**Work item:**
For the entries below, how many lines contain the word "Insert"? Reply with the number and nothing else.

**Data for this task:**
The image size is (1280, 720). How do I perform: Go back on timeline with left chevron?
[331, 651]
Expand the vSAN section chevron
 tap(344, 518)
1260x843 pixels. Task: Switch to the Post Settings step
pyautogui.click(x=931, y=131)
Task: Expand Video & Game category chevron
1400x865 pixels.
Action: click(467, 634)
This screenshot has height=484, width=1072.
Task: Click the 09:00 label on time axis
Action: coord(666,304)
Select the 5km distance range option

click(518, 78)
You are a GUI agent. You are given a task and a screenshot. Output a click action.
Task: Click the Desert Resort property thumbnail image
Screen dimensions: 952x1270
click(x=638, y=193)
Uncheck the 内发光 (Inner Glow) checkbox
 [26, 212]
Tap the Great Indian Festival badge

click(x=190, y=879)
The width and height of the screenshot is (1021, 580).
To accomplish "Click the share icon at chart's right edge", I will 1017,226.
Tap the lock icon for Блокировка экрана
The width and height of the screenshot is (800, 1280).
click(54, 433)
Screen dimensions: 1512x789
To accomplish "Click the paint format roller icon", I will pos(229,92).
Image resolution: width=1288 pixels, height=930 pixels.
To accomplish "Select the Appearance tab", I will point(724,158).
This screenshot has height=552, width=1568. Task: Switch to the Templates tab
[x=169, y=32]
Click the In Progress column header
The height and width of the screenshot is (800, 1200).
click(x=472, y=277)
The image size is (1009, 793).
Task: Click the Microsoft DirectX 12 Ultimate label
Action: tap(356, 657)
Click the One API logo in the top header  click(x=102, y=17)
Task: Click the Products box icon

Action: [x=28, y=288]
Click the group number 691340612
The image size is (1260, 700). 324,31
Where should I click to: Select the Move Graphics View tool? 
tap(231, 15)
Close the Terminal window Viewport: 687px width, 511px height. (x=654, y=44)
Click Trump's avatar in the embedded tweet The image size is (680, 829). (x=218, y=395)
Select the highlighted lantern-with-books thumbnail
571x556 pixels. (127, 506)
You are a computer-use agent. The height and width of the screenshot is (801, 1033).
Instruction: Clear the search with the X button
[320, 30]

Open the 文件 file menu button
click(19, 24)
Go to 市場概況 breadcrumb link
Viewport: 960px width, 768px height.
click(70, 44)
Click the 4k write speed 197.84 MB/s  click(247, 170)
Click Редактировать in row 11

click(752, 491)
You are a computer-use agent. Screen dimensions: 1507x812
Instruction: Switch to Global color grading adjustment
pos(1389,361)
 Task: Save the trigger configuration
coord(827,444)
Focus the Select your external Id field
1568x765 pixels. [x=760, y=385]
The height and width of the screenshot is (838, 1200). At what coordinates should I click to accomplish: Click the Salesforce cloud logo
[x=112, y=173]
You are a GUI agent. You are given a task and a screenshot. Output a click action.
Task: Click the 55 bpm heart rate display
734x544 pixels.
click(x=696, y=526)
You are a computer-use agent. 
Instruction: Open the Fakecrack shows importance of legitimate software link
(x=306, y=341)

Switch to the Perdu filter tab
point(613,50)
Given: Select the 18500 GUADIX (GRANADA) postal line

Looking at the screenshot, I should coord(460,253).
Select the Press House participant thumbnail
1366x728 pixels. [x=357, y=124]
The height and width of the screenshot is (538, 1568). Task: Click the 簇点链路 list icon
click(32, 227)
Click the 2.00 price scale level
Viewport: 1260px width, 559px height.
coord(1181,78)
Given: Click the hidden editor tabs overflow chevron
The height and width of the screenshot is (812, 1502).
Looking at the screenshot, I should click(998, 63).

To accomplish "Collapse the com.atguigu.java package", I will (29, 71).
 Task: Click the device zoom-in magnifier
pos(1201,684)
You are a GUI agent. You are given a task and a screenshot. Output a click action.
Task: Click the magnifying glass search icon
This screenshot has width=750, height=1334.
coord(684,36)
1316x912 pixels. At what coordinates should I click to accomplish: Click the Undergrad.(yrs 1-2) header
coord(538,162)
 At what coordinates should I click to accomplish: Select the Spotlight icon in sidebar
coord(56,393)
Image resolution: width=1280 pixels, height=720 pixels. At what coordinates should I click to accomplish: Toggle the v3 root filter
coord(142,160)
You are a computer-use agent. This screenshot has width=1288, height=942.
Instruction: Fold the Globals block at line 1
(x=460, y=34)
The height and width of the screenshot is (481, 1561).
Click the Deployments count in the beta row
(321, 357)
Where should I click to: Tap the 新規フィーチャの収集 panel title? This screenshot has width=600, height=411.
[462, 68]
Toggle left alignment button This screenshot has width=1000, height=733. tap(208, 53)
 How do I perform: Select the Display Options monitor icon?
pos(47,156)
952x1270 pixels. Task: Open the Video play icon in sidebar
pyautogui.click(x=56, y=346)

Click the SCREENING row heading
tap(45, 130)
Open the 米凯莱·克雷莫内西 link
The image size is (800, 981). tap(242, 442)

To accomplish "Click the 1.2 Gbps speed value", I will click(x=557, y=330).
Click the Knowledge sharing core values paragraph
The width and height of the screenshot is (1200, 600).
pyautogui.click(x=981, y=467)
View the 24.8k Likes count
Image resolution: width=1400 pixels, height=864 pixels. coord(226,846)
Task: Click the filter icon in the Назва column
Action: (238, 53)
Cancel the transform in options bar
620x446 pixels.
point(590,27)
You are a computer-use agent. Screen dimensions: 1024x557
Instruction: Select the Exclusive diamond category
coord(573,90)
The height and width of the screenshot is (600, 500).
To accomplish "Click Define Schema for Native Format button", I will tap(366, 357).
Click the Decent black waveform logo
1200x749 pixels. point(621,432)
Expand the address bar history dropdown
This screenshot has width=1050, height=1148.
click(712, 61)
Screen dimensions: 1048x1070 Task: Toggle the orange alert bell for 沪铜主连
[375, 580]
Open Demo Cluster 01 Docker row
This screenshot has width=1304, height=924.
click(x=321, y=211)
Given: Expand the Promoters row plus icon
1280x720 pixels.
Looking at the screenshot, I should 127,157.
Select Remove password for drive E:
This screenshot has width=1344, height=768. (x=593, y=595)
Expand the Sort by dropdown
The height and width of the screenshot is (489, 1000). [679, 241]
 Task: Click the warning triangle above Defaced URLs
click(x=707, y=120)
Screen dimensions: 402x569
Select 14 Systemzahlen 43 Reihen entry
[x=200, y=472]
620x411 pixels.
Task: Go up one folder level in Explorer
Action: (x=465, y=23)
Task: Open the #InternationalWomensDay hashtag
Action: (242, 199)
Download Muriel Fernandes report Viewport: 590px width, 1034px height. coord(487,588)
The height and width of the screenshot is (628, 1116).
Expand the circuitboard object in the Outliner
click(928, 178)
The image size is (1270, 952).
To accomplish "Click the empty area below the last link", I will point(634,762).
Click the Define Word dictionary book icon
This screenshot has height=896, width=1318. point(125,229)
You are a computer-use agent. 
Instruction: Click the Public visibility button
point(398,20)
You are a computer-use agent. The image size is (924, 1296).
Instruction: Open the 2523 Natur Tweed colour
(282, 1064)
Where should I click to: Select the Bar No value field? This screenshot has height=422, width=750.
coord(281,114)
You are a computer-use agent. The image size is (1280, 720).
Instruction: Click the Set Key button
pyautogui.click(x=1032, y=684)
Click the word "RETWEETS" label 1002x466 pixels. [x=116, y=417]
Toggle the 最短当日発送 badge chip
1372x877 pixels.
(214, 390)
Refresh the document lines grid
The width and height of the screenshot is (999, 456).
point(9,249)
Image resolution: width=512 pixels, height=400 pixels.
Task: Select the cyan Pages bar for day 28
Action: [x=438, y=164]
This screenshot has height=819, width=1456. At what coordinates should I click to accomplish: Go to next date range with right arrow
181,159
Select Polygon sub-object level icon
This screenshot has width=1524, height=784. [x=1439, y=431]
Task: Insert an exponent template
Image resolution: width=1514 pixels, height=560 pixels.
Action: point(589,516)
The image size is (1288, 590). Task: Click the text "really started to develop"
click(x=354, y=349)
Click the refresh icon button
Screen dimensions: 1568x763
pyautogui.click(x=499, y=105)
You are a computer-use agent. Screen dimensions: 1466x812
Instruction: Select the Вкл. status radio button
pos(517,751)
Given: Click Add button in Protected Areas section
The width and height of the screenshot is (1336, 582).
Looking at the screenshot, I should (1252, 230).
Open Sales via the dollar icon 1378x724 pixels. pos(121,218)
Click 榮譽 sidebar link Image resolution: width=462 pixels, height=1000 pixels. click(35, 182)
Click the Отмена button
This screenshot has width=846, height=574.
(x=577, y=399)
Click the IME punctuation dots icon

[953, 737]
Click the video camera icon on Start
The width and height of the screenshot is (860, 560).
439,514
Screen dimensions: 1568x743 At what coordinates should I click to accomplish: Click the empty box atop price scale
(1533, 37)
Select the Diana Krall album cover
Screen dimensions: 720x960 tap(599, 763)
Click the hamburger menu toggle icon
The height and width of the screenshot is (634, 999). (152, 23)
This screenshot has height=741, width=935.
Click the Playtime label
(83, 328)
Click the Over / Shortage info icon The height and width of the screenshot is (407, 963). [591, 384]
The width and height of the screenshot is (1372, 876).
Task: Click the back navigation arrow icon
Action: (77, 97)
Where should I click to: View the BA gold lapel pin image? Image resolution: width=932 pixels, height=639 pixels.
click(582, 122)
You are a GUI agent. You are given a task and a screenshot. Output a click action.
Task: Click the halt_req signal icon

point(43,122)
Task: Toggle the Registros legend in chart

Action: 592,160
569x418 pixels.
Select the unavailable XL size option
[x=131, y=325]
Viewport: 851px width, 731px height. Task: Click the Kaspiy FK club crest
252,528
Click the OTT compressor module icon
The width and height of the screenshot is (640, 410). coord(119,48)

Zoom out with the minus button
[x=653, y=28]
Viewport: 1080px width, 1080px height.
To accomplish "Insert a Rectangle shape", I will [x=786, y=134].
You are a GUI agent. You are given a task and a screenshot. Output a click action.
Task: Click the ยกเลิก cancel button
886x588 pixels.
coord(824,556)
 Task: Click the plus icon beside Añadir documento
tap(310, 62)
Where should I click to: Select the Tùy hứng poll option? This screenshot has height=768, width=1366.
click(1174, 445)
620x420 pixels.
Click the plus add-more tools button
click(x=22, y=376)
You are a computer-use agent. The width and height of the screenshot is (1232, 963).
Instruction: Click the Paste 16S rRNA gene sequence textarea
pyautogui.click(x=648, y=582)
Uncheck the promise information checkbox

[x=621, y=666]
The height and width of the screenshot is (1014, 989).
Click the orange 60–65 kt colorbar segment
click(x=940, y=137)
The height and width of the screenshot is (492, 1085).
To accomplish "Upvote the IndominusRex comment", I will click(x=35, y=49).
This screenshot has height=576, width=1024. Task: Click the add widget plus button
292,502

**Expected answer:**
2